Well, it’s time to roll the hard six.
I’ve just mailed the first eight pages of Astro-Knight Princess to Dark Horse, along with my series proposal. Hopefully they’ll like it more than my last submission, but even if they don’t, it’s a great enough idea that I’ll work on it with or without them. After all, self-publication is all the rage these days.
At this time in the proceedings, I think it’s good to share a story of regret and missed opportunities. I hope anyone reading this who is hesitant to take their own leap into the unknown will be inspired to take the risk and see just how far they can go.
Ten years ago, I had an opportunity to write for Marvel Comics.
It was the summer of 2004. I was feeling oddly spunky and inspired, having just finished a thousand-page outline for a massive story I had thought of three years before. Every spare moment of those three years was spent working on the story or thinking of new aspects to it. I was so happy to be finished that I decided that I should submit the idea to someone. The first company I thought of was Marvel Comics.
I had loved Marvel ever since I was introduced to them through the Age of Apocalypse. I stuck with them through Heroes Reborn (I still have every issue, that’s how dedicated I was), and through The Search for Xavier and The Magneto War. I stuck by them through Spider-Man’s fracture into the Dusk, Hornet, Prodigy, and Ricochet aliases. I stuck by them through it all. And I wanted, more than anything, to write for them.
I submitted a query letter, which was the style at the time, detailing how much their comics had inspired me, and how I felt I had a lot to offer them. In my egotism, I even told them I could salvage Ghost Rider (which was not doing so hot at the time). I finished my letter full of hope and a dash of pride. I mailed it, and waited.
Two months later, a reply came from Teresa Focarile, an editor at Marvel. She thanked me for my letter and wanted to read my work, and asked me to submit a writing sample.
An editor from Marvel Comics asked me to send in a writing sample!
I was beyond words, beyond thrilled, beyond thought. I rushed to my computer, eager to write something and submit it that day!

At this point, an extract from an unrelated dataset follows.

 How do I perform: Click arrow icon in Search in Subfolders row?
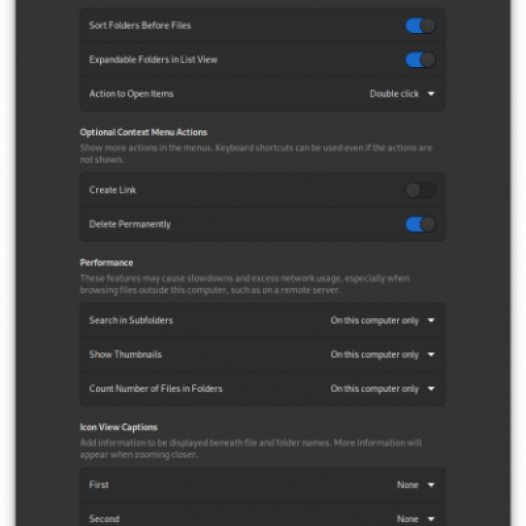[x=431, y=320]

But I froze. Dark thoughts entered my head. They told me I was no writer, that my ideas were laughable. They told me that no one would ever like my work, that it was pointless to even try. Why waste her time? She was a busy Marvel editor, and didn’t have time to read my crap.
I never submitted anything. And I’ve spent the last ten years regretting it as I’ve drifted from one dead-end job to the next. I wondered what would have happened if I had only submitted a simple piece of writing. Even if I had been rejected, I would have known. But now, all I can do is wonder, while at the same time not wasting any more time. I am a writer, and it’s time to show the world what I can do.
Don’t make the same mistake I did. If you have a great piece of music, a fantastic piece of art, a tantalizing collection of words, then try to get it into someone’s — anyone’s — hands. Fight for your dreams, pursue your hopes, and claw your way to the top. And don’t give up until you get there.
Because, believe me, the alternative is nothing but regret and wasted time.